For well over a year me and hubby's sex life has consisted of nothing but blow jobs for him and intercourse. Not much kissing. No foreplay. Wrote him a note a couple of months ago telling him that I liked oral too and would like to do a lot more in bed than we are currently doing. He said he was happy with our sex life and nothing changed. So finally today I told him if he didn't reciprocate that i had given him his last blow job. That really got his attention. He said approach him tomorrow when he first wakes up because that is when he is in the mood. 

Been having sexual problems with an inability to climax. The medication I am on makes it harder, but in all honesty I was on this medication when married to my exhusband and we had no problems in bed. Exhubby never skipped the foreplay. Think I am going to have to be a whole lot more assertive about my needs.


----------



## Azure (Oct 8, 2012)

Did the same with my STBXH. We were together for over 2 years and he had never given me oral. I would give him a BJ whenever he wanted, which wasn't frequent. But then I got pissed off, and told him I wont be anymore "Why should I when you don't return the favor"....next thing you know he is more than happy to go down on me. 
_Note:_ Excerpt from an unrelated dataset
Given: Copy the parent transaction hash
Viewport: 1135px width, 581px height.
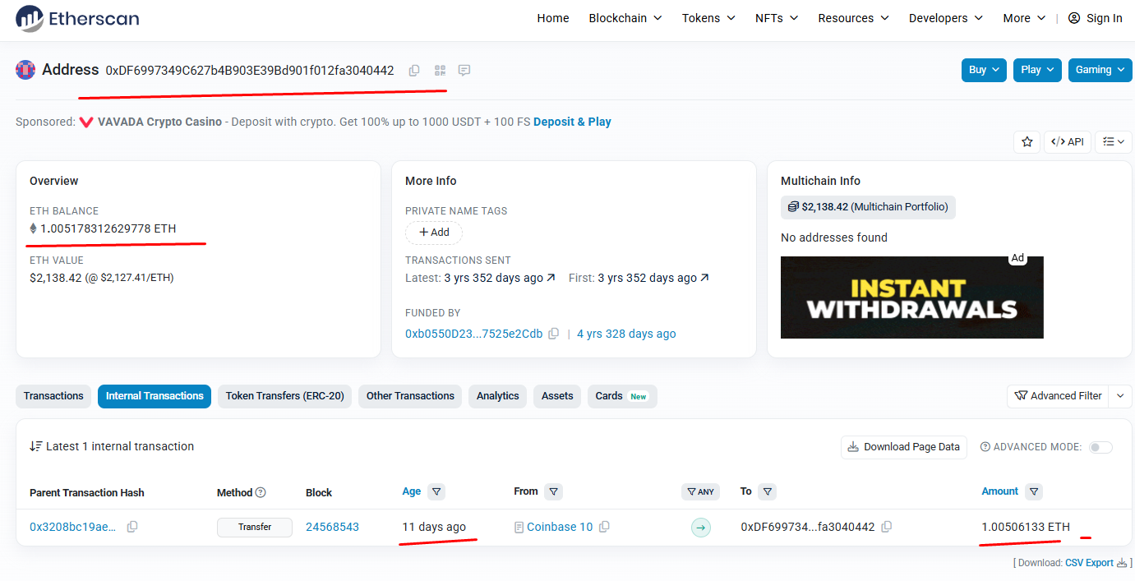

Still pisses me off when I think about it though.


----------



## kingsfan (Jun 4, 2012)

Azure said:


> Did the same with my STBXH. We were together for over 2 years and he had never given me oral. I would give him a BJ whenever he wanted, which wasn't frequent. But then I got pissed off, and told him I wont be anymore "Why should I when you don't return the favor"....next thing you know he is more than happy to go down on me.
> 
> Still pisses me off when I think about it though.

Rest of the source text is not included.